München – Flugzeuge starten in München ohne Gepäck, Passagiere warten am Flughafen stundenlang auf ihre Koffer: Am Münchner Airport ruckelt es in den Sommerferien immer mal wieder. Woran liegt das? Marc Zangl (47) ist stellvertretender Vorsitzender des gemeinschaftlichen Betriebsrats von Aeroground und der Flughafen München Gesellschaft. Er hat selbst 25 Jahre auf dem Vorfeld gearbeitet – und er hat Antworten.
Neulich sind an einem Nachmittag zwei Lufthansa-Maschinen ohne Gepäck losgeflogen. Wie oft kommt das vor?
Ich würde sagen, dass zurzeit im Schnitt fünf bis zehn Flieger pro Woche ohne Gepäck abheben. Zur Einordnung: Am Dienstag sind insgesamt 877 Maschinen gestartet und gelandet.
Wer entscheidet, dass ein Flugzeug auch ohne Koffer abhebt?
Der Flughafen ist für die Gepäckabfertigung zuständig. Der Pilot entscheidet letztlich, wann er losfliegt. Aber er kriegt schon von seiner Airline gesagt, ob er losfliegen kann. Es gibt verschiedene Gründe, warum ein Flugzeug nicht mehr abwartet, bis das Gepäck eingeladen ist.
Welche denn?
Zum Beispiel dürfen Piloten und die Besatzung gewisse Flugzeiten nicht überschreiten. Wenn sie zu lange warten müssen, wäre das aber manchmal der Fall, sie müssen ja schließlich noch fliegen. Oder es gibt priorisierte Flüge, die Anschlussflüge an der Zieldestination erwischen müssen. Da nimmt man dann in Kauf, dass das Gepäck verspätet ankommt.
Bei halbwegs normalem Flugbetrieb müsste es doch möglich sein, alle Flugzeuge zu beladen…
Na ja.
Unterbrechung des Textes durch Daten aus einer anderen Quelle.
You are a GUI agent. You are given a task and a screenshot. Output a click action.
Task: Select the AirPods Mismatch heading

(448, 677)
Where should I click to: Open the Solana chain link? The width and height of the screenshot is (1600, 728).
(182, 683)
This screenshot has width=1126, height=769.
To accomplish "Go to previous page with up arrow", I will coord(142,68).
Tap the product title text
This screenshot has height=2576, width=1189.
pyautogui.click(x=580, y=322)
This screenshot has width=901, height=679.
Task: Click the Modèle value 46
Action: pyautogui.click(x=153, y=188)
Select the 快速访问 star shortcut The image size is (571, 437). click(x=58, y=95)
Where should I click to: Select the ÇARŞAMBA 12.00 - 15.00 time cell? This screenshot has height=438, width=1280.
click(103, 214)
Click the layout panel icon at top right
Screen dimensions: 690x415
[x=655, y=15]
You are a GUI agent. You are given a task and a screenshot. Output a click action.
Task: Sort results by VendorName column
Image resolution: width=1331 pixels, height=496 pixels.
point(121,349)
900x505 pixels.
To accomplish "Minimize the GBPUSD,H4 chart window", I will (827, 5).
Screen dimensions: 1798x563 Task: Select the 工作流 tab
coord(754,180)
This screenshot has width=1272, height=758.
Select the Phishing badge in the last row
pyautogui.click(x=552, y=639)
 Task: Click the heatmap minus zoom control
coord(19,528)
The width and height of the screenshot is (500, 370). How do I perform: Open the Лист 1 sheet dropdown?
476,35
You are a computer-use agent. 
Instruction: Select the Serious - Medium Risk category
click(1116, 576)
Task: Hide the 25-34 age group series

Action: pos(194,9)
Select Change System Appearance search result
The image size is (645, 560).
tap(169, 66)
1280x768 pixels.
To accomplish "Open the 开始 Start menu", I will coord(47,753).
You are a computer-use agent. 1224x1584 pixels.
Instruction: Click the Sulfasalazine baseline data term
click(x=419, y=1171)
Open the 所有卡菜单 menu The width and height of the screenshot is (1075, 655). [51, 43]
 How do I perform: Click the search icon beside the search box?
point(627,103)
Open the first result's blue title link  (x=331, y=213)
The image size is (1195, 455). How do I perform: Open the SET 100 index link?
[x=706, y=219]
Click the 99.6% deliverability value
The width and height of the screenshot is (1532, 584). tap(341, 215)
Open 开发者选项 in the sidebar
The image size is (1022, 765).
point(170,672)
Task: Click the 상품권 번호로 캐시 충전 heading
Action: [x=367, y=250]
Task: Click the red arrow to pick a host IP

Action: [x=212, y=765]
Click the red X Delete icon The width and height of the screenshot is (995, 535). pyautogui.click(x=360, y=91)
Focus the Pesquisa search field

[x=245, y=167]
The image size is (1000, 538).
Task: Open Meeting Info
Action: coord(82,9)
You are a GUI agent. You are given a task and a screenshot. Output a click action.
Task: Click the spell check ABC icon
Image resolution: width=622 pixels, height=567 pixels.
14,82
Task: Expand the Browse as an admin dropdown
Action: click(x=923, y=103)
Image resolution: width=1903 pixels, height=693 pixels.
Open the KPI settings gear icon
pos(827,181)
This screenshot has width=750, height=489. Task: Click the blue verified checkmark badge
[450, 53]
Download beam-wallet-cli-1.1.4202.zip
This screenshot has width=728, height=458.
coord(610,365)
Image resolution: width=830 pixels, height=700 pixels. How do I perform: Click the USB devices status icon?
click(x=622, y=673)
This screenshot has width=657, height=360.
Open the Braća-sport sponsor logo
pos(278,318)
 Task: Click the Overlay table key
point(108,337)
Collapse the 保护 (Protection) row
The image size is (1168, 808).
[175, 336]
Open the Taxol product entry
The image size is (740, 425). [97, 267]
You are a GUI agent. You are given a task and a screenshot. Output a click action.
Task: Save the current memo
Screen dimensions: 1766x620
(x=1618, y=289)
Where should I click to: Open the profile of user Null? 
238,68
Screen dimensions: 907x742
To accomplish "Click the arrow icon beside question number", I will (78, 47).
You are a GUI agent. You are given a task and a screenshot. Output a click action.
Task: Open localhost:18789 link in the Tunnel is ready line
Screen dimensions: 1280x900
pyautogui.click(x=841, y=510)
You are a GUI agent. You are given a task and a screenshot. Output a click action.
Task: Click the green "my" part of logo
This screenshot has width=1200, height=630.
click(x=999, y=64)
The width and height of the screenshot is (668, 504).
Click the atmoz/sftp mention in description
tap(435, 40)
Die Personaldisponenten sehen genau, wie viel Personal sie zur Verfügung haben. Wenn es knapp ist, bekommt ein sogenannter Großraumer, also ein großes Flugzeug, das zum Beispiel nach Chicago fliegt, immer Vorrang vor einer Urlaubermaschine nach Ibiza. Der Personalmangel dürfte der Hauptgrund sein, dass das zurzeit öfter vorkommt.
Ist der Personalmangel gerade besonders schlimm?
Das ist nicht jetzt gerade besonders schlimm, sondern schon eine ganze Weile. Wir haben nach dem letzten Sommer unglaubliche Anstrengungen unternommen, um Mitarbeiter für das Vorfeld zu rekrutieren. Das sind die Kollegen, die das Gepäck verladen. Wir haben im Moment 250 bis 300 Mitarbeiter zu wenig in diesem Bereich.
Das klingt dramatisch.
Ja, das ist es auch. Ich hatte gerade einen Termin mit einem Personaldisponenten. Wir haben auf die nächsten Wochen geblickt. Jetzt ist die IAA in München, dann kommen die Urlauber aus den Sommerferien zurück. Dann starten die Urlauber, die keine schulpflichtigen Kinder haben. Und dann geht das Oktoberfest los. Der Kollege hat gesagt: Ihm wird angst und bang.
Warum bekommen Sie keine Leute für die Jobs?
Das ist eine unglaublich schwere Arbeit. Die arbeiten in Zehn-Stunden-Schichten, davon stehen sie neun auf dem Rollfeld – gerade bei der Hitze ist das der Wahnsinn.
Was verdient man denn?
Das wird nach TVÖD bezahlt, knapp über 2300 Euro brutto. Wir zahlen zudem 200 Euro Belastungszulage, aber das ist nichts für die Ewigkeit. Wir rekrutieren viele Arbeitskräfte im osteuropäischen Ausland. Die kommen dann hierher, stellen aber nach wenigen Wochen fest, dass sie bei den Firmen in der Region besser verdienen. Und da haben sie eine Fünf-Tage-Woche, keine Dienste am Wochenende oder in der Nacht. Sogar innerhalb des Flughafens gibt es Jobs, die viel besser bezahlt sind – und nicht so anstrengend.
Was ist die Konsequenz? Muss der Flughafen darüber nachdenken, weniger Flüge durchzuführen?
Nein. Die Konsequenz ist, diese Jobs attraktiver zu machen. Anders kann der Betrieb auf Dauer nicht aufrechterhalten werden.